Tel que je suis. Tel que tu es. Être accep­té, reçu, consi­dé­ré pour ce que nous sommes, tels que nous sommes, cha­cun de nous. Ah ! la belle réa­li­sa­tion indi­vi­dua­liste. Je sais bien que tu te dis indi­vi­dua­liste, que tu le pro­clames, que tu l’af­fiches. Un peu indis­crè­te­ment par­fois. Je sais que tu sou­tiens de ta bourse les acti­vi­tés indi­vi­dua­listes, alors qu’il en est tant qui se contentent de l’ap­pro­ba­tion ver­bale. Je n’i­gnore pas que tu fré­mis de la tête aux pieds lors­qu’il est ques­tion devant toi de la pré­do­mi­nance du social sur l’in­di­vi­duel. Que tu bon­dis lors­qu’on fait mine de sou­te­nir l’i­dée de l’ex­ploi­ta­tion de l’homme par le milieu. Je connais tout cela. Je sais même que tu as souf­fert pour tes opi­nions. Et c’est quelque chose. Et que tu te trou­ve­rais dans une situa­tion maté­rielle meilleure si tu t’é­tais mon­tré moins intran­si­geant. Et c’est quelque chose encore, cela. Peut-être pour n’a­voir vou­lu faire de ces conces­sions au milieu que le vul­gaire qua­li­fie d’in­si­gni­fiantes, tu as dû subir des pri­va­tions, des per­sé­cu­tions hors de pro­por­tion avec ce que le milieu deman­dait de toi. Je le croi­rai sans peine si mes affir­ma­tions sont exactes.

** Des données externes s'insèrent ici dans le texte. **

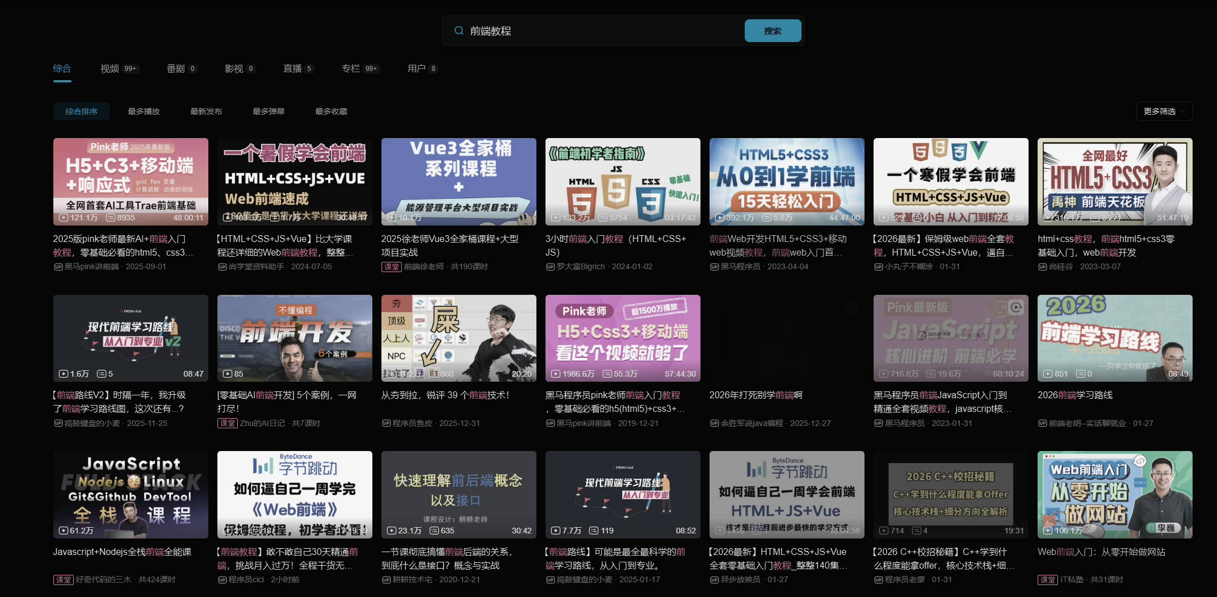Image resolution: width=1217 pixels, height=597 pixels.
Task: Click the 课堂 badge beside IT私塾
Action: tap(1047, 580)
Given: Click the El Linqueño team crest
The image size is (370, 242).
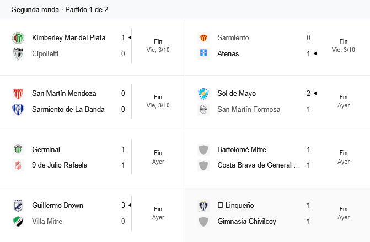Looking at the screenshot, I should click(203, 206).
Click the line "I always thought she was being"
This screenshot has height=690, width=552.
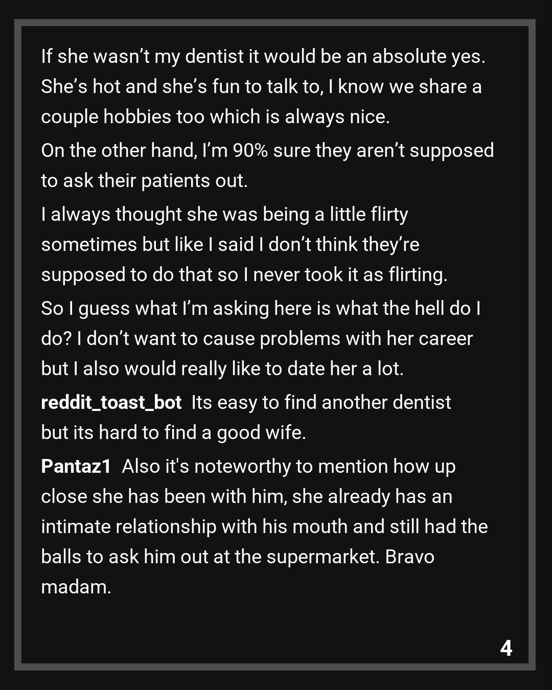point(224,215)
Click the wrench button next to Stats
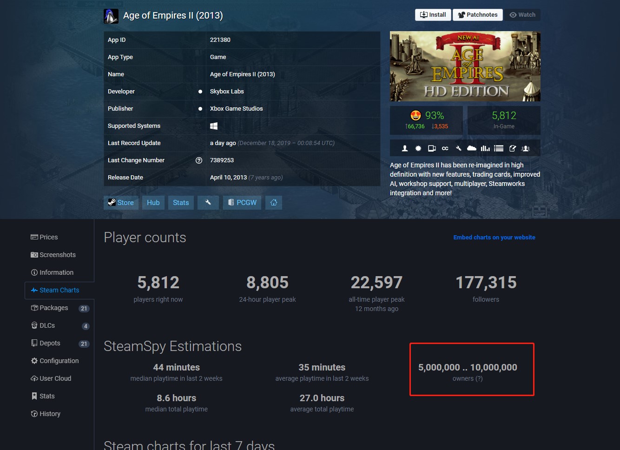The image size is (620, 450). (208, 202)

Mais tout cela conve­nu, je me demande si tu es assez indi­vi­dua­liste pour prendre tes cama­rades tels qu’ils sont. Je ne parle pas d’ex­cu­ser, de faire la part large, des influences ambiantes. Je sais que la lar­geur d’es­prit et la tolé­rance ne te font pas défaut. La ques­tion que je te pose est celle-ci : Prends-tu tes cama­rades tels qu’ils sont, comme ils sont, pour ce qu’ils sont ? Sans nour­rir d’eux un idéal — le terme importe peu — auquel tu vou­drais les voir répondre ? Sans doute tu excuses beau­coup, mais excu­ser n’est pas accep­ter, et la preuve c’est qu’a­près avoir fait plus ample connais­sance avec eux, tu découvres bien­tôt — sans en rien dire à autrui certes — qu’ils ne sont pas abso­lu­ment ce que tu vou­drais qu’ils fussent. Ain­si, celui-ci parle trop et ne réa­lise pas assez. Celui-là, dans telle cir­cons­tance, ne s’est pas conduit comme toi, étant à sa place, tu l’au­rais fait. Ce troi­sième inter­prète cer­taines de tes opi­nions — les plus chères — d’une tout autre façon que tu le fais toi-même, au risque de jeter le trouble dans l’es­prit de ceux qui te sont chers. Cet autre…

Et sur cha­cun tu as un mot à. dire, parce qu’en ton for intime tu sou­haites que cha­cun se conduise, non selon sa nature a lui, mais selon ce que tu dési­re­rais que soit sa nature — autre­ment dit à ton goût.

Or, tant que sans res­tric­tion, même men­tale, tu ne pren­dras pas tes cama­rades comme ils sont, tu n’ac­cep­te­ras pas qu’ils se conduisent selon leur nature, sui­vant leur état d’être, il y aura encore chez toi un coin déro­bé à l’ac­tion indi­vi­dua­liste. Tant que tu sou­hai­te­ras quelque peu qu’ils se conforment à l’i­déal que tu tu as ima­gi­né de leur vie, il res­te­ra encore chez toi de l’es­prit de domi­na­tion de l’homme sur l’homme.